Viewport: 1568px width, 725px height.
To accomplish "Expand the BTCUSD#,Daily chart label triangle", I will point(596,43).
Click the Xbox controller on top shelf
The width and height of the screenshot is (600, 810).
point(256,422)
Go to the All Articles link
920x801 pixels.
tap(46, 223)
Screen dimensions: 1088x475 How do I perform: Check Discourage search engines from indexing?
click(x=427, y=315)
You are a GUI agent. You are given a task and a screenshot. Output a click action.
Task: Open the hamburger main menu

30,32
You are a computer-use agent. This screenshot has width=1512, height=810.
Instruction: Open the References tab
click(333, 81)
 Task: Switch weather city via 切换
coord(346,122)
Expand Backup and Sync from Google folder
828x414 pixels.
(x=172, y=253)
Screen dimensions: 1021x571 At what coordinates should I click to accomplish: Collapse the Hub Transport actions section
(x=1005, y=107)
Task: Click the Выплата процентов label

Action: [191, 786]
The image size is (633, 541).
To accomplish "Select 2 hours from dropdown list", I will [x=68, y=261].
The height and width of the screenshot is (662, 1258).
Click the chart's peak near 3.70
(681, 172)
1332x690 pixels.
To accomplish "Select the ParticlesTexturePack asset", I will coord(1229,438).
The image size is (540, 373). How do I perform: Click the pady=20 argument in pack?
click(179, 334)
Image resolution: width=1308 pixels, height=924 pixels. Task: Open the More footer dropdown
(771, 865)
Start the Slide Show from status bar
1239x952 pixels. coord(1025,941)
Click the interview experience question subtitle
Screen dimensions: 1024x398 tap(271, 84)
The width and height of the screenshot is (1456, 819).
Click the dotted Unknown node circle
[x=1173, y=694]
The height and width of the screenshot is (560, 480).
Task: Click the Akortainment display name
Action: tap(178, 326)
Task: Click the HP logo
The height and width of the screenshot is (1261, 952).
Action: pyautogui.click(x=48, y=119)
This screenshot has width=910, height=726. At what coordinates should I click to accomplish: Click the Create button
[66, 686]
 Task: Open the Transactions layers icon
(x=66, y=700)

● **Your goal**: Transcribe the material so that every line matches the original exactly.

● **Your solution**:
Viewport: 1568px width, 725px height.
To accomplish "Expand the BTCUSD#,Daily chart label triangle", I will point(596,43).
Click the Xbox controller on top shelf
The width and height of the screenshot is (600, 810).
point(256,422)
Go to the All Articles link
920x801 pixels.
tap(46, 223)
Screen dimensions: 1088x475 How do I perform: Check Discourage search engines from indexing?
click(x=427, y=315)
You are a GUI agent. You are given a task and a screenshot. Output a click action.
Task: Open the hamburger main menu

30,32
You are a computer-use agent. This screenshot has width=1512, height=810.
Instruction: Open the References tab
click(333, 81)
 Task: Switch weather city via 切换
coord(346,122)
Expand Backup and Sync from Google folder
828x414 pixels.
(x=172, y=253)
Screen dimensions: 1021x571 At what coordinates should I click to accomplish: Collapse the Hub Transport actions section
(x=1005, y=107)
Task: Click the Выплата процентов label

Action: [191, 786]
The image size is (633, 541).
To accomplish "Select 2 hours from dropdown list", I will [x=68, y=261].
The height and width of the screenshot is (662, 1258).
Click the chart's peak near 3.70
(681, 172)
1332x690 pixels.
To accomplish "Select the ParticlesTexturePack asset", I will coord(1229,438).
The image size is (540, 373). How do I perform: Click the pady=20 argument in pack?
click(179, 334)
Image resolution: width=1308 pixels, height=924 pixels. Task: Open the More footer dropdown
(771, 865)
Start the Slide Show from status bar
1239x952 pixels. coord(1025,941)
Click the interview experience question subtitle
Screen dimensions: 1024x398 tap(271, 84)
The width and height of the screenshot is (1456, 819).
Click the dotted Unknown node circle
[x=1173, y=694]
The height and width of the screenshot is (560, 480).
Task: Click the Akortainment display name
Action: tap(178, 326)
Task: Click the HP logo
The height and width of the screenshot is (1261, 952).
Action: pyautogui.click(x=48, y=119)
This screenshot has width=910, height=726. At what coordinates should I click to accomplish: Click the Create button
[66, 686]
 Task: Open the Transactions layers icon
(x=66, y=700)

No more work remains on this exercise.